A July 2024 amendment (Legal Notice 151) has sparked controversy by permitting fireworks ignition within 20 meters of protected trees if "adequate measures" are in place. Critics point out that these measures remain undefined, creating enforcement loopholes. Factory inspections occur annually, but the frequency and depth of these reviews lack public transparency—a concern amplified by the June 2026 explosion at the Ta' Lourdes Fireworks Factory in Naxxar and a separate dairy farm explosion in Salina, both of which caused severe damage.
The Compensation Deadlock
Bugeja's civil case, filed in January 2023, alleges a breach of his fundamental right to a safe environment, targeting both authorities and the factory licensee for allegedly failing to protect him and the public. The case remains active, with no trial date set as of June 2026.

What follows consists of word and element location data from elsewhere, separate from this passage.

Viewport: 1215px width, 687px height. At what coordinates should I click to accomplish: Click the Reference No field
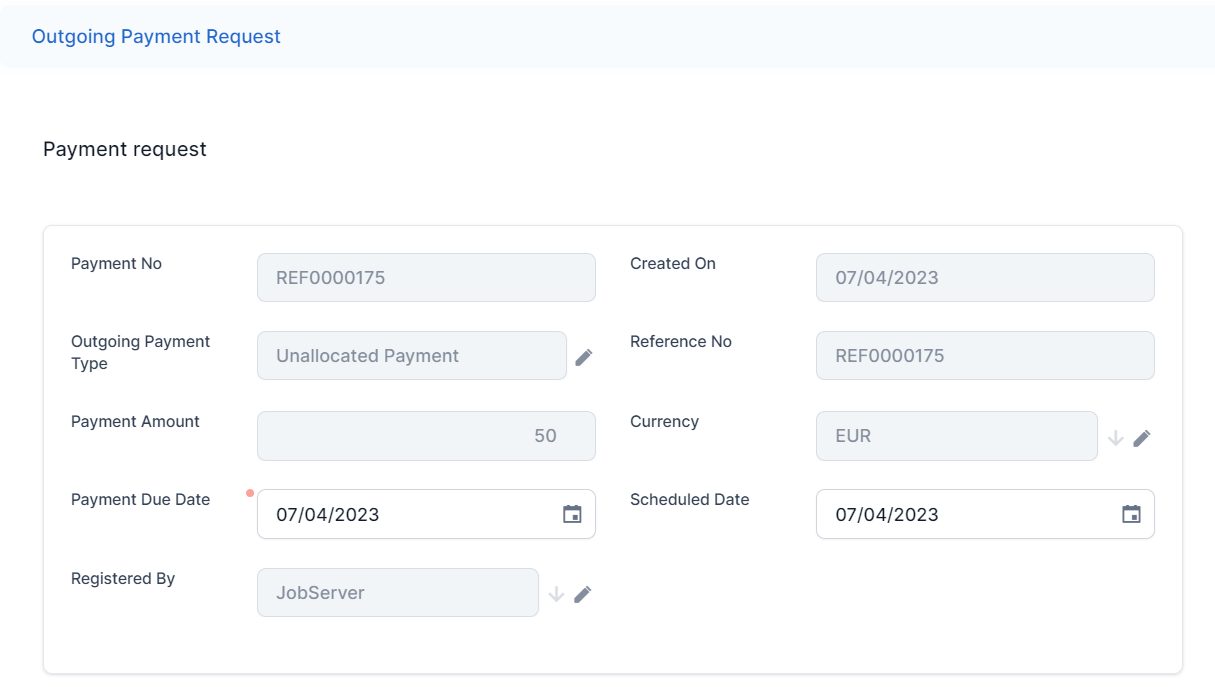tap(985, 356)
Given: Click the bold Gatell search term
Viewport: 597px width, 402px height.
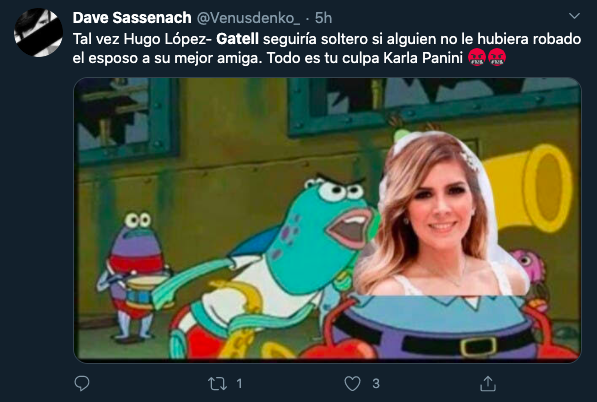Looking at the screenshot, I should click(238, 39).
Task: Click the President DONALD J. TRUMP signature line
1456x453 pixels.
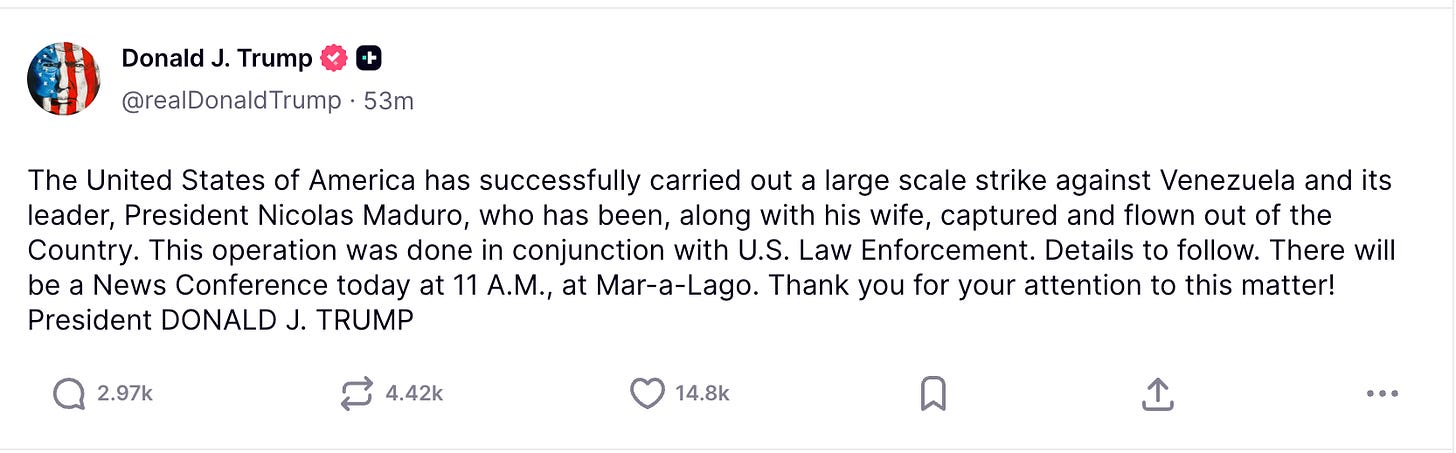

These recurring fireworks factory incidents have intensified calls for a dedicated pyrotechnics regulator and more frequent factory inspections, though Members of the European Parliament from Malta have consistently resisted EU-level intervention, insisting fireworks oversight remains a national competence.
The International Monetary Fund noted "substantial improvement" in Malta's judicial efficiency in early 2026, citing reduced resolution times for civil and commercial cases by 2024. Reforms driving this progress include an increase in judiciary members and court staff, improved salaries and working conditions, digitalization initiatives, expanded facilities, and revised appointment processes. The re-establishment of a dedicated Commercial Court on March 17, 2026, is expected to ease pressure on general civil dockets, though its impact on compensation cases involving industrial accidents remains to be seen.
Broader Implications
The Bugeja case highlights a systemic challenge for small-scale operators facing industrial disaster fallout: while Malta's regulatory framework has been strengthened on paper, the practical pathway to compensation involves navigating dual legal tracks—one for regulatory enforcement, another for damages—with timelines that can exhaust claimants financially and emotionally long before resolution.
As Malta's judicial reforms continue, the key question for affected farmers and business owners is whether improvements in case processing speed will translate to faster compensation payouts—or whether structural delays in regulatory enforcement will continue to postpone settlements. Bugeja's ongoing battle, now spanning nearly four years, suggests the latter remains a significant risk for victims of industrial accidents across the island.